▶ **Stored items from a collection**:
^^^^

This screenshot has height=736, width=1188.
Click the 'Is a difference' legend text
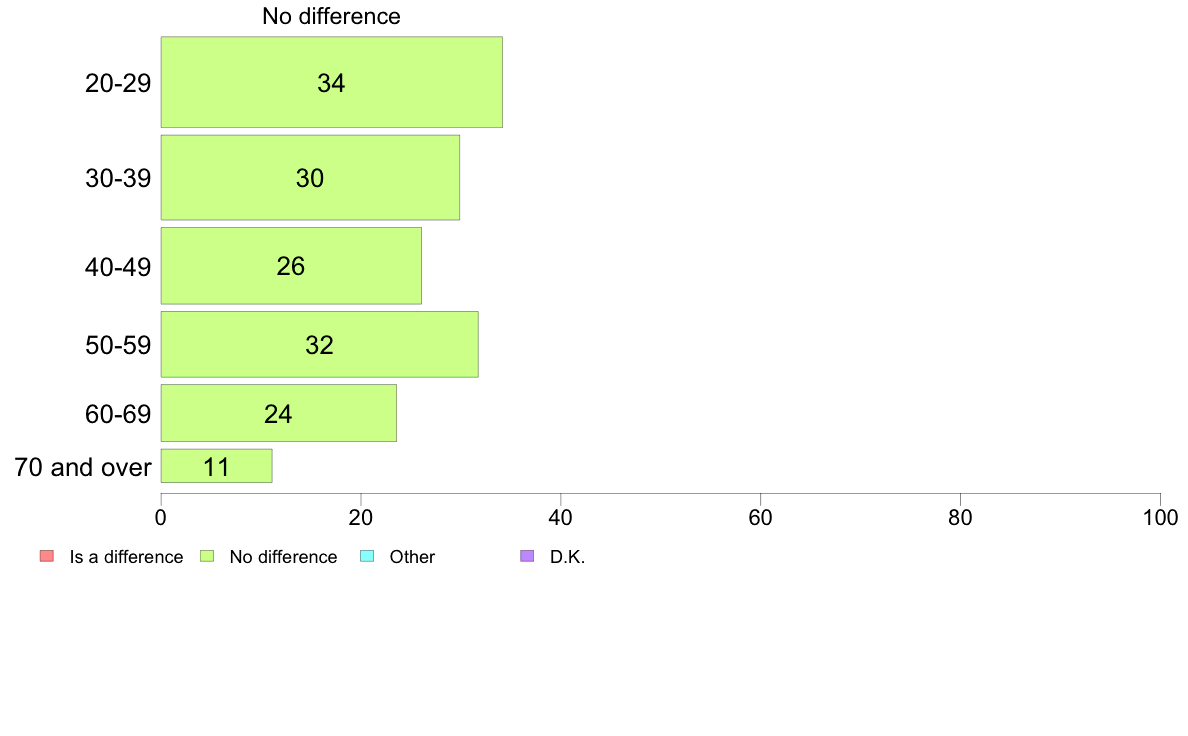(x=127, y=557)
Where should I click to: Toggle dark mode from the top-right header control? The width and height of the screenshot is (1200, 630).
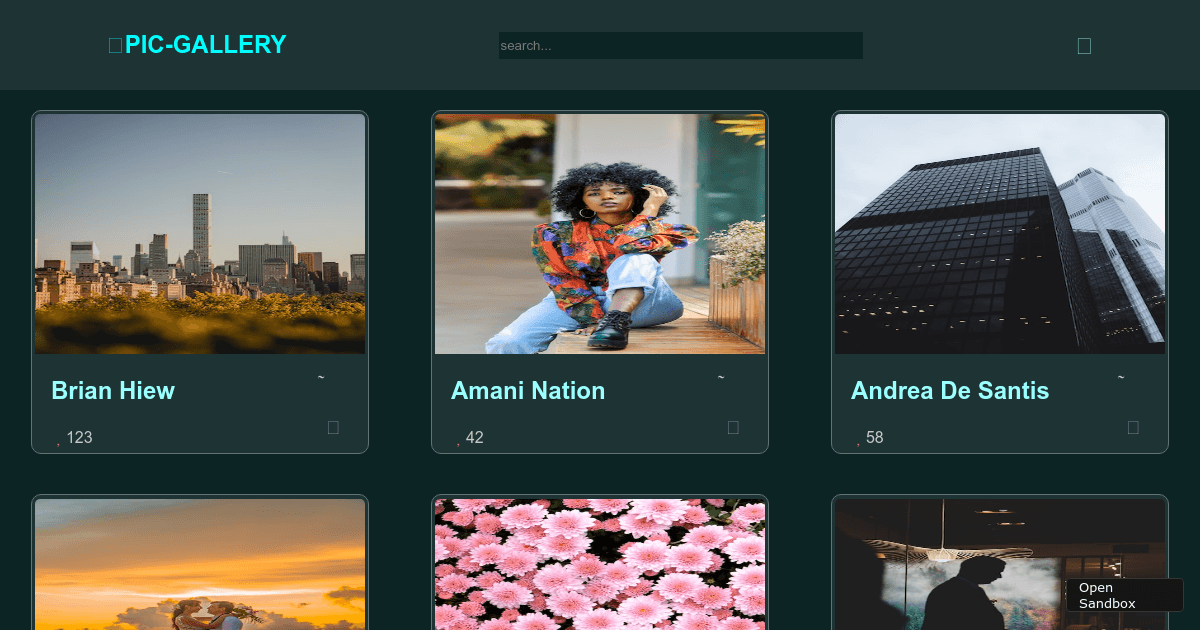(1084, 45)
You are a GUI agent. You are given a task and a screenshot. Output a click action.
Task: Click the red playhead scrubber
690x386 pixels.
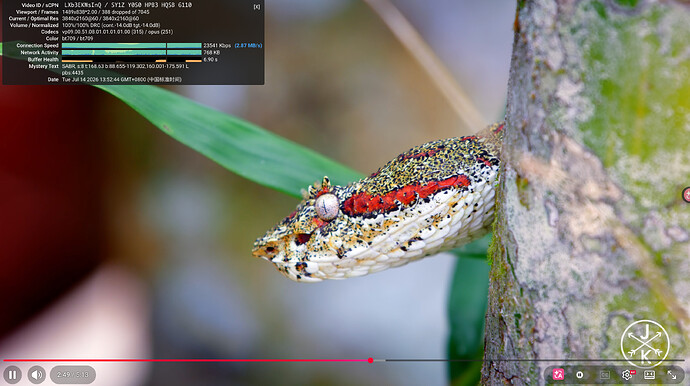point(371,360)
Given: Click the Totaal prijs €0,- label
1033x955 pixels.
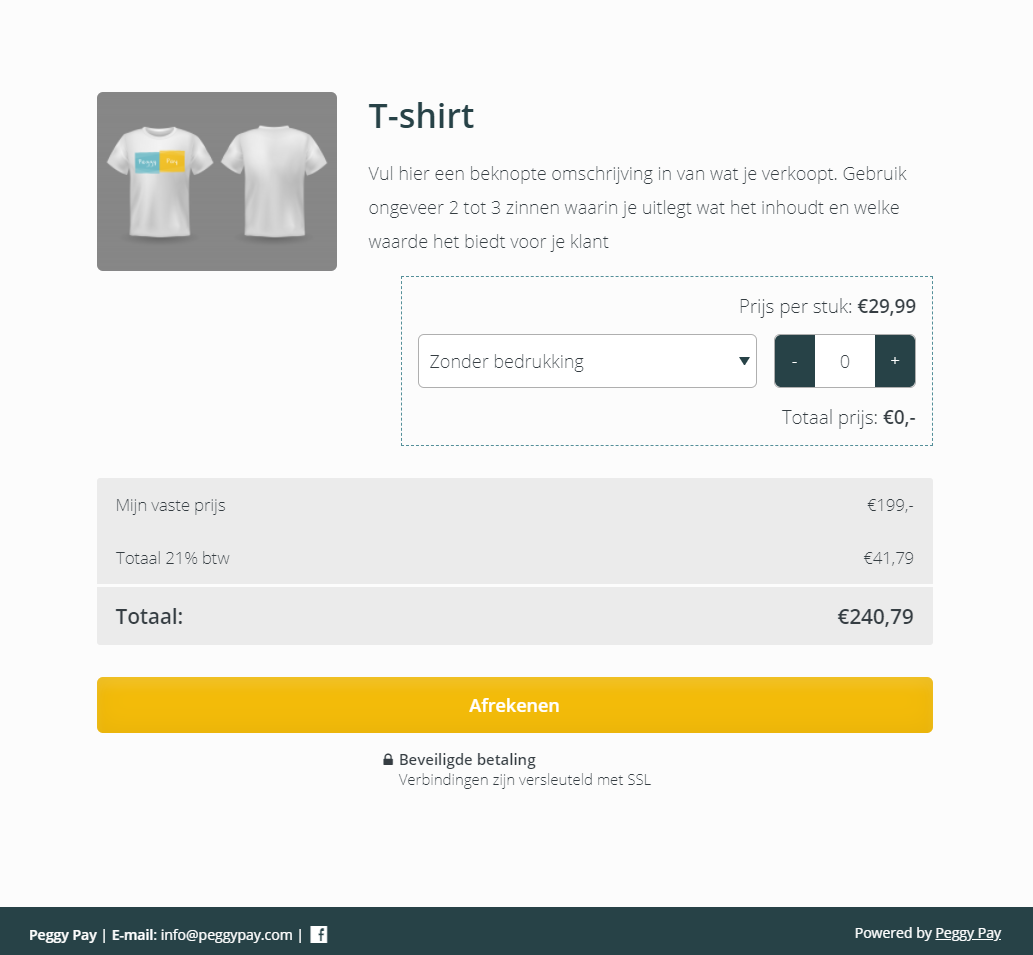Looking at the screenshot, I should pyautogui.click(x=849, y=418).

^^^^

▶ **Directions**:
Transcribe the records above exactly, excluding every picture.

▶ **Task answer**:
This screenshot has height=736, width=1188.
Click the 'Is a difference' legend text
(x=127, y=557)
Where should I click to: Toggle dark mode from the top-right header control? The width and height of the screenshot is (1200, 630).
(1084, 45)
You are a GUI agent. You are given a task and a screenshot. Output a click action.
Task: Click the red playhead scrubber
690x386 pixels.
point(371,360)
Given: Click the Totaal prijs €0,- label
1033x955 pixels.
Looking at the screenshot, I should pyautogui.click(x=849, y=418).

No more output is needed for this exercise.